Lucia was born in Christchurch, New Zealand, and grew up on Australia’s Gold Coast. She first trained in dance and acrobatics in her younger years, then found her true passion in contortion and the aerial arts.


Magician as Cognitive Artist

“I’m not just manipulating a pack of cards, but rather, interacting with my audience.”

Audiences love good magic because it’s oh so much more than just a trick. It’s sleight of mind, and that is what first captured Sean’s interest in the connection between magic and body language. Deftly employing the psychology behind sleight of hand, hypnosis and misdirection he always leaves his audience awed and laughing.

Sean’s corporate audiences have included executives of Coca-Cola, Tullet Prebon, UNICEF, Volkswagen, the Macquarie group, and Madame Tussauds™ in Sydney, Australia. Since June 2015 he has been the resident magician and body language trainer for the Nihiwatu Resort on Sumba Island. Sean has also led workshops at the Hariharalaya Resort in Cambodia and has also served as a consultant for the Paul Dubrule Hospitality School in Siem Reap.
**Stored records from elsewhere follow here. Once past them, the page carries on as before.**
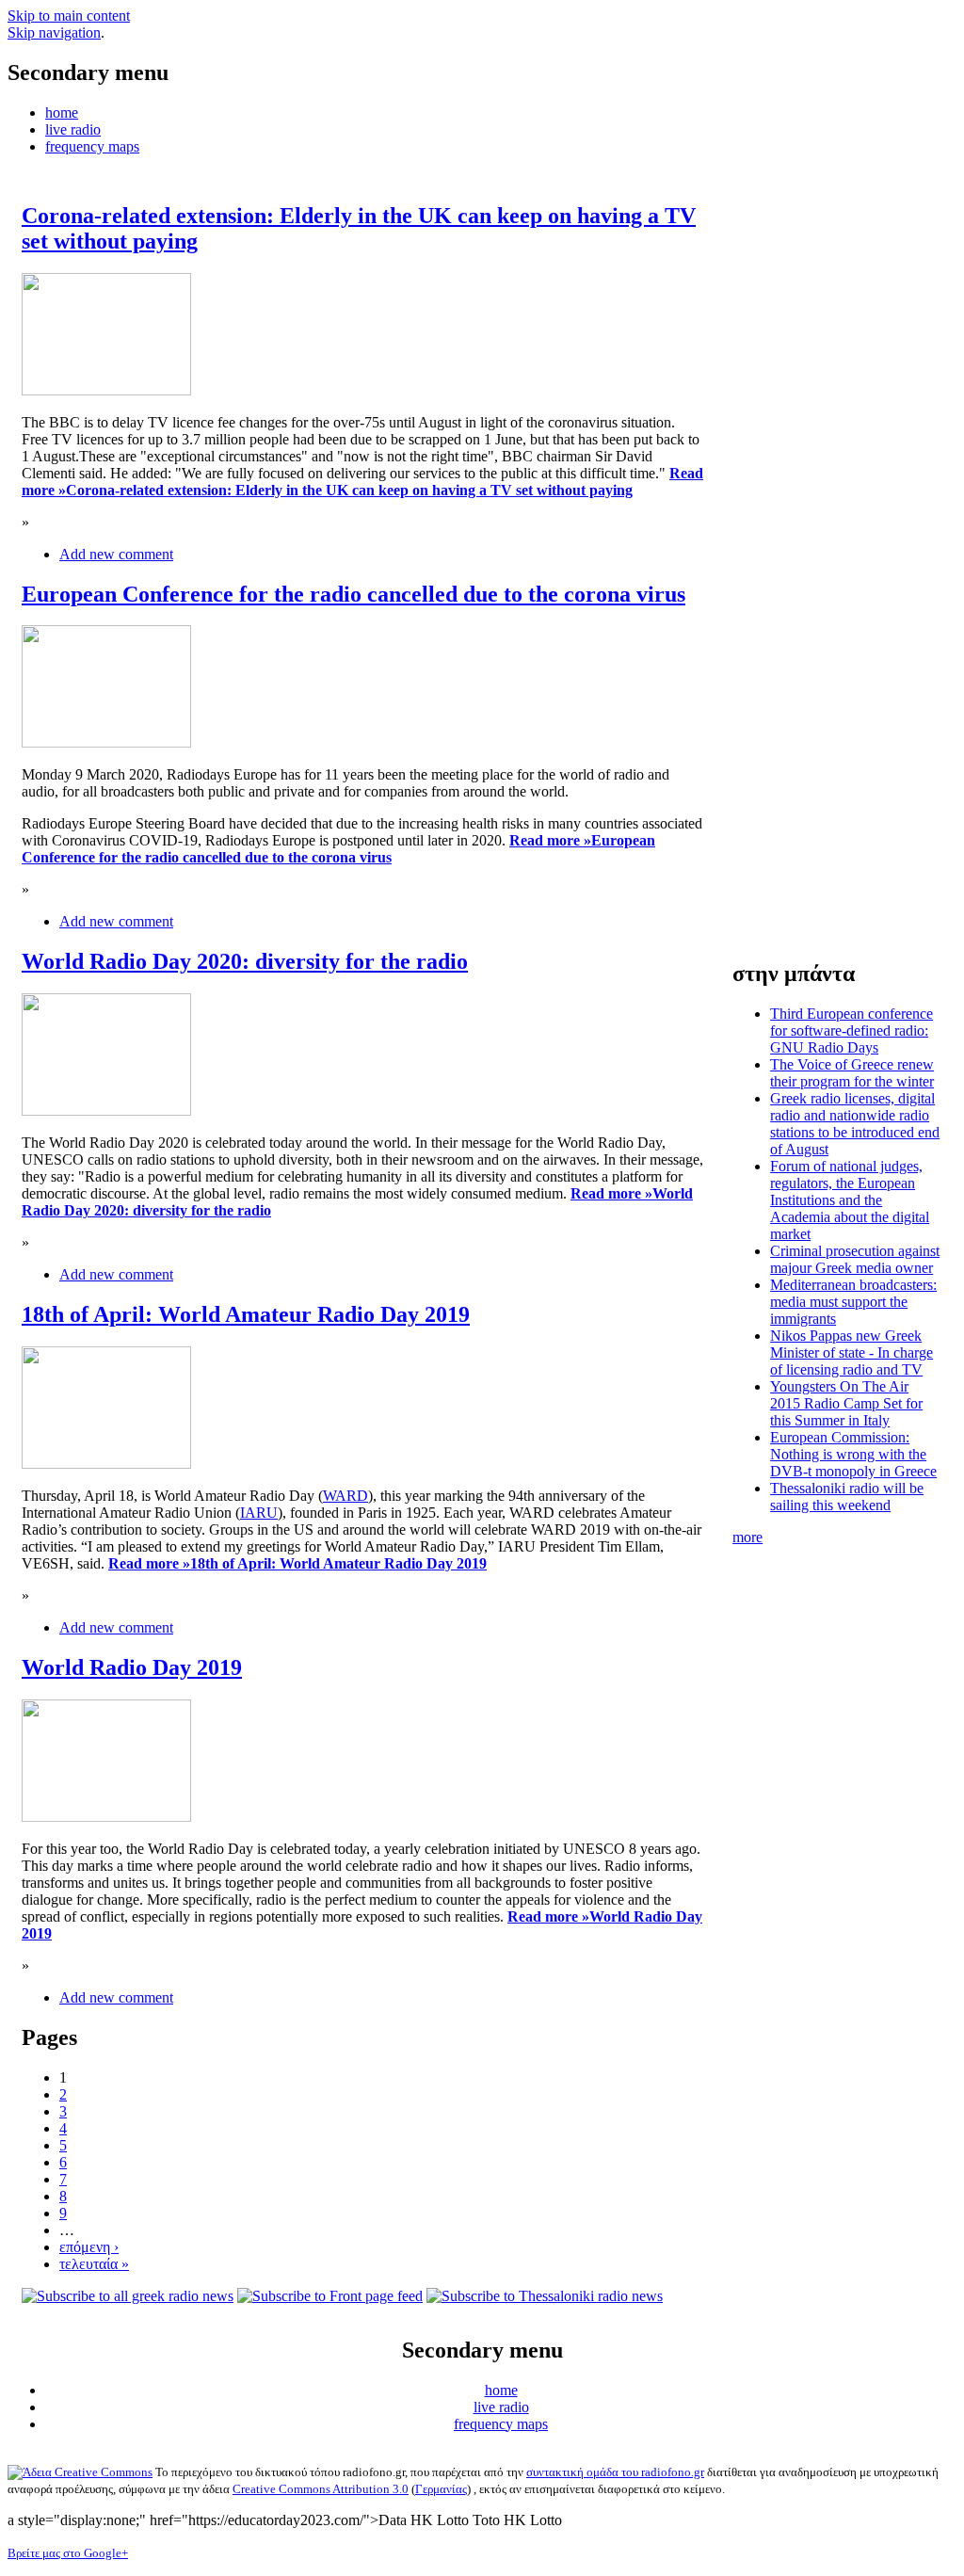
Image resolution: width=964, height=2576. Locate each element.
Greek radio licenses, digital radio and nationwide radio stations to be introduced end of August (855, 1123)
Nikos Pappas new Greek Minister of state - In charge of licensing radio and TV (851, 1352)
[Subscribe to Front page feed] (330, 2296)
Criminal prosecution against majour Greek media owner (855, 1259)
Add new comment (116, 554)
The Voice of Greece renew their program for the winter (852, 1072)
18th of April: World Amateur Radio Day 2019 (246, 1314)
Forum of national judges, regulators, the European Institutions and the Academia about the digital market (849, 1200)
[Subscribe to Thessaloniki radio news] (544, 2296)
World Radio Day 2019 (132, 1667)
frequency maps (92, 146)
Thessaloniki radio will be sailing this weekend (847, 1496)
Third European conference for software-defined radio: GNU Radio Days (851, 1030)
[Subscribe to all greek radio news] (127, 2296)
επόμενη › (89, 2247)
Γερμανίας (441, 2489)
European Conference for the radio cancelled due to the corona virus (353, 594)
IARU (259, 1513)
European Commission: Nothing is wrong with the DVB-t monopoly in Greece (853, 1454)
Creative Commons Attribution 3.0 (321, 2489)
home (61, 113)
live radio (73, 129)
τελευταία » (94, 2264)
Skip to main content (69, 16)
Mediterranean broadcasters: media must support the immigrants (853, 1302)
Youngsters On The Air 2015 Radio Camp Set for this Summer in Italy (846, 1403)
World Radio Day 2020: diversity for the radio (245, 961)
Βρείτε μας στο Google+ (68, 2553)
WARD (345, 1496)
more (747, 1537)
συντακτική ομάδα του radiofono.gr (615, 2472)
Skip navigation (54, 32)
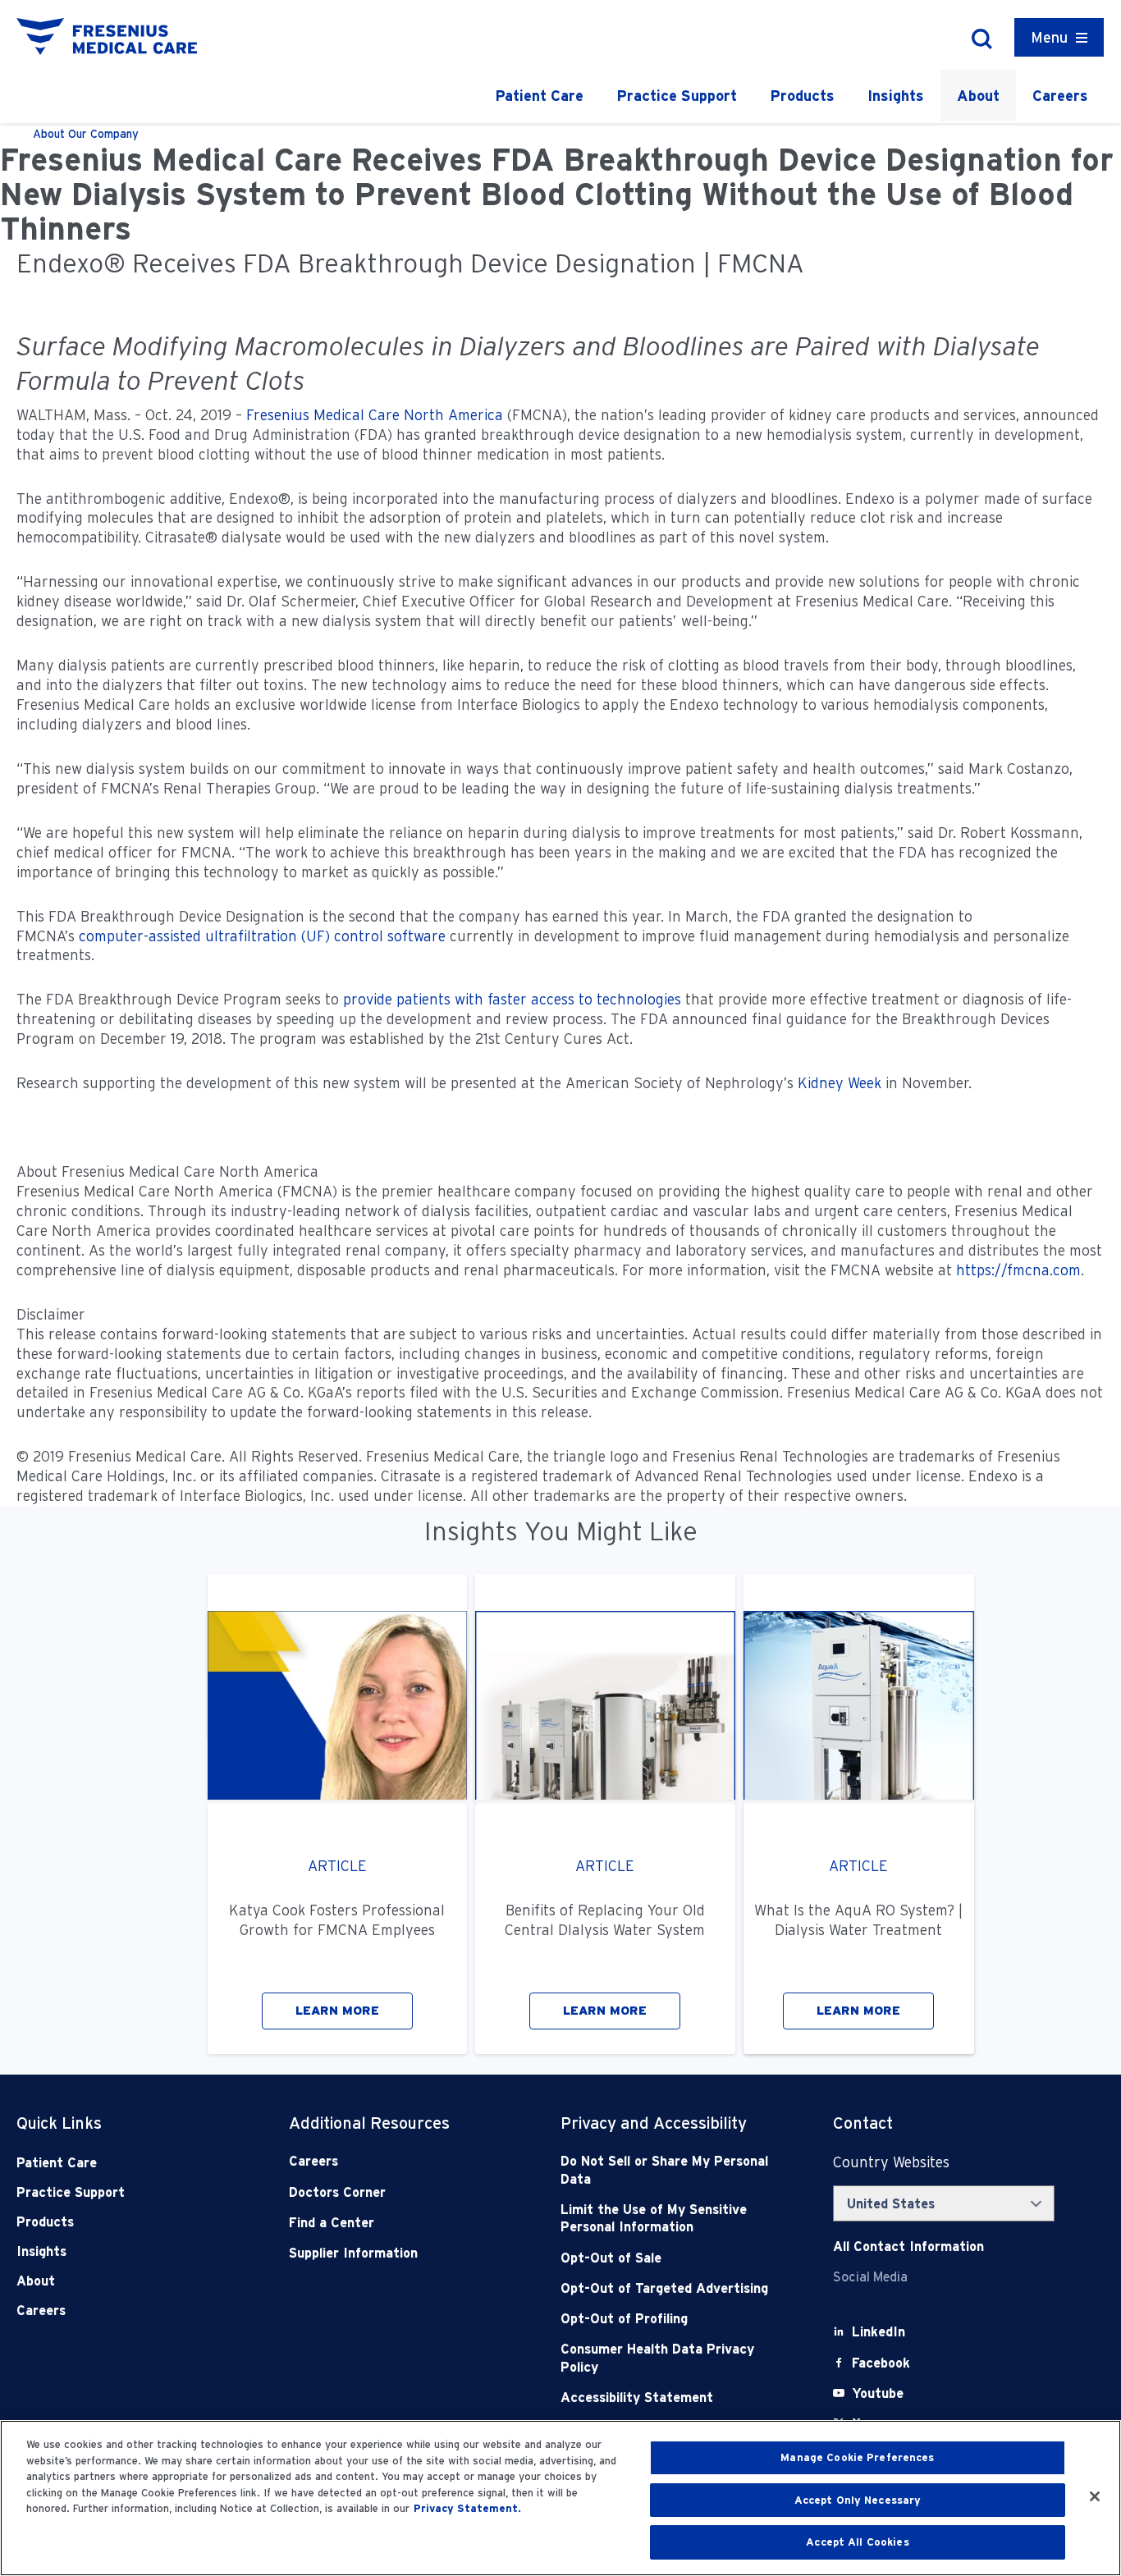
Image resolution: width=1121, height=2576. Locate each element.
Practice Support (676, 95)
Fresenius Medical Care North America (374, 414)
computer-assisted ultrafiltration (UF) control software (262, 936)
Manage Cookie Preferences (857, 2457)
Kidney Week (839, 1082)
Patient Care (539, 95)
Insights (895, 95)
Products (802, 95)
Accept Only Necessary (858, 2500)
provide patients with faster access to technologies (512, 999)
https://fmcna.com (1018, 1270)
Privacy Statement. (467, 2508)
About (978, 95)
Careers (1060, 95)
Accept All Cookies (857, 2542)
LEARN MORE (337, 2010)
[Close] (1095, 2496)
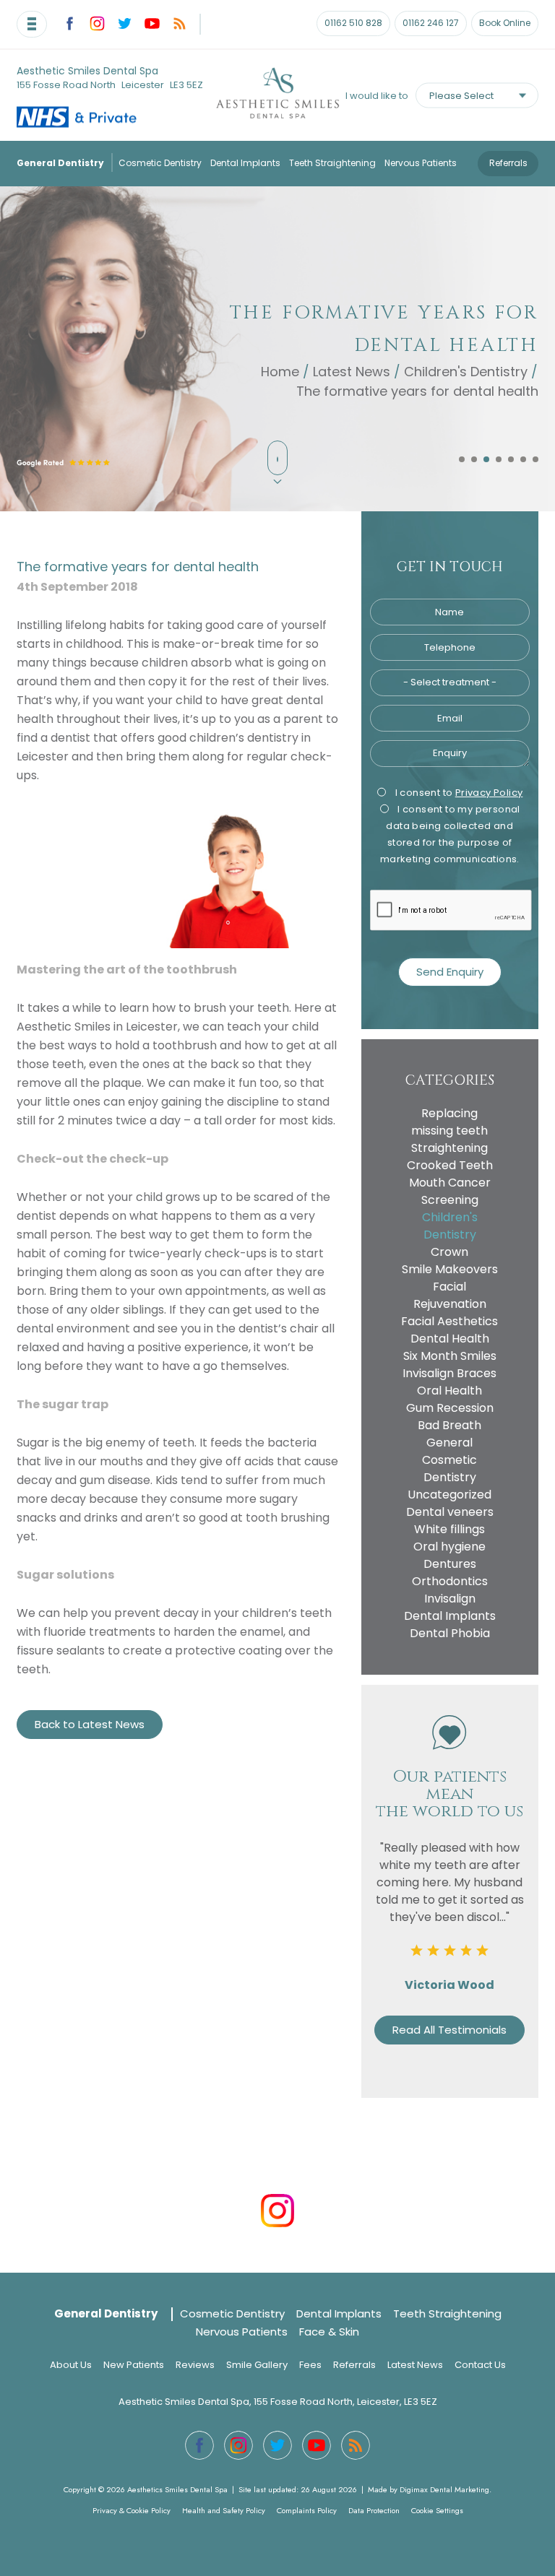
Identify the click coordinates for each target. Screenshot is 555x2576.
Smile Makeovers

He is originally from Scotland and speaks fluent English, Greek, and Spanish as well as conversational Khmer.

13) Sandrayati Fay

Sandrayati Fay is a singer and songwriter with Filipino/Irish-American roots, born and raised on the islands of Java and Bali Indonesia. Her songs are an expression of inspiration and perceptions that reflect her journeys and beliefs in the world revolving around nature, human rights, identity and love. She is now based in Bali, after spending 3 years studying theatre and music in the United States as well as traveling, playing at music festivals and women’s retreats. She is now studying at Bali’s ‘One Dollar for Music’ foundation as well as working with her parents organization ‘Samdhana’ which focuses on environmental and indigenous peoples rights throughout Southeast Asia.